[READING TEXT]:
Sunday, March 10, 2019

Shirley Jackson's We Have Always Lived in the Castle


*As always, spoiler’s haunt this post, and I write with the assumption that you have read the novel.*

I was impressed by how much Shirley Jackson had grown as a writer in my review of The Haunting of Hill House.  But a mere 3 years later, when she wrote We Have Always Lived in the Castle, Shirley Jackson is at the top of her game. Every part of this novel made me catch my breath again and again.  Is our main character really an 18-year-old woman who wishes for the violent and graphic deaths of everyone in this town?  Are we really behind the eyes of a non-neurotypical woman who casually breaks household items to express and temper her displeasure and who has planted her baby teeth all over the estate?

I could not love this book more.

I love a well-done first-person narrative and the challenge such a perspective presents to both the writer and the reader.  I guess challenge is the wrong word, especially in the case of Mary Katherine Blackwood.  The usual trick of a first-person narrator is their unreliability, the uncertainty about what really happened versus what they present and how they present it.  But for Mary Katherine, there is nothing unreliable about her; there is no deception or dissembling; there is only her matter-of-fact statements about her feeling and actions. We see the world exactly as she does, and Jackson is insightful and thorough in employing that perspective, that it was to me a perpetual surprise and delight.

In discussing the book with Ann, I kept using the phrases “mentally ill” and “broken” to describe Mary Katherine and Constance, but I wasn’t comfortable with them.  I’m in favor now of non-neurotypical because I think it better captures the level of understanding and Jackson’s non-judgmental presentation of the information.  Throughout her works, Jackson has shown an interest in the way women’s lives and their mental health collide with an uncaring and sometimes openly hostile world.  That concern is at the heart of The Haunting of Hill House, and it is the central subject of We Have Always Lived in the Castle.

[RECORDS]:
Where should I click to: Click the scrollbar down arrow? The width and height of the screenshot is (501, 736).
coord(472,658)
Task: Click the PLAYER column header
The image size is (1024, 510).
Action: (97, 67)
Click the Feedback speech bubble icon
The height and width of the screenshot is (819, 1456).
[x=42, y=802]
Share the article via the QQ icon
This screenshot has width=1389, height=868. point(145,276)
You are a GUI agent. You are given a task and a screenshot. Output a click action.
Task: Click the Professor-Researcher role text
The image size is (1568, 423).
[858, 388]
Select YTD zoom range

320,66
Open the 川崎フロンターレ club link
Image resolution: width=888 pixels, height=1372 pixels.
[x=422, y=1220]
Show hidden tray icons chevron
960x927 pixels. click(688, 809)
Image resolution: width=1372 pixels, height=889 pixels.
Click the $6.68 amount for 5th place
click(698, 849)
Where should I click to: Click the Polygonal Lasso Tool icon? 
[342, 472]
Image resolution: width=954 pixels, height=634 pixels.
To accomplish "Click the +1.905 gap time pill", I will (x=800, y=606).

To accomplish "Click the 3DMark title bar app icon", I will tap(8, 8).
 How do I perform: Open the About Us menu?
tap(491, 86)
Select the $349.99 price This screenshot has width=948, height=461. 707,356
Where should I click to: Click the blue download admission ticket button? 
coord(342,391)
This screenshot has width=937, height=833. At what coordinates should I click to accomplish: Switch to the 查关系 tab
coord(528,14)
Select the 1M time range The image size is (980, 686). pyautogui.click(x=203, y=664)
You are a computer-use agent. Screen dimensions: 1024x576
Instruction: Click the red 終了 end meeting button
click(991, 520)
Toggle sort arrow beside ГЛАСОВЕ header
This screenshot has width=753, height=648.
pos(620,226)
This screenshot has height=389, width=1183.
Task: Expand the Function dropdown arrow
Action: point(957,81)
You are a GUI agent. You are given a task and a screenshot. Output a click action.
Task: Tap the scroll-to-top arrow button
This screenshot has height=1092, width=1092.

[INSTRUCTIONS]:
A – Give again the lines of the records from the line with "This screenshot has width=937, height=833." through the end of the records, substituting "Flip" for "Toggle" and leaving all else unchanged.
B – Resume the review of We Have Always Lived in the Castle from where it stops.
The records are unrelated to the review.

[RESULTS FOR EACH TASK]:
A –
This screenshot has width=937, height=833. At what coordinates should I click to accomplish: Switch to the 查关系 tab
coord(528,14)
Select the 1M time range The image size is (980, 686). pyautogui.click(x=203, y=664)
You are a computer-use agent. Screen dimensions: 1024x576
Instruction: Click the red 終了 end meeting button
click(991, 520)
Flip sort arrow beside ГЛАСОВЕ header
This screenshot has width=753, height=648.
pos(620,226)
This screenshot has height=389, width=1183.
Task: Expand the Function dropdown arrow
Action: point(957,81)
You are a GUI agent. You are given a task and a screenshot. Output a click action.
Task: Tap the scroll-to-top arrow button
This screenshot has height=1092, width=1092.

B –
Jackson is masterful in her revelations, unpacking her subject one step at a time & changing the readers’ understanding bit by bit. Beginning with Mary Katherine shopping in town shows us her hostility toward the villagers and the equal hostility they feel toward her.  We don’t question the state of her mental health or neurochemistry.  When she pretends to be on the moon in this first chapter, it seems to be merely a protective flight of fancy that any of us might partake in.  Her violent desires are striking, but not distressing.  Then as she approaches home and is concerned about Constance’s wandering out of the house, we think of her as protective of her sister, as the caregiver.  As we move into the kitchen and discover Mary Katherine’s obsession with protective magical words and charms, we understand that she is not “normal.”  After Uncle Julian’s tale and the revelation of the poisoning, we as readers are on uncertain ground, though I personally suspected Mary Katherine was the poisoner and Constance was protecting her.  With Constance’s never-ending patience, we are in awe of her care for her “sick” sister and failing uncle.  Every step, we reevaluate relationships and positions. It’s not until the fire that we understand the depth of Constance’s own mental situation.  Her obsession with not being seen surprised me, and as Mary Katherine once again became the protector, we realize that the two sisters are in this together, each doing what they can to get the two of them through a world that doesn’t want them as they are.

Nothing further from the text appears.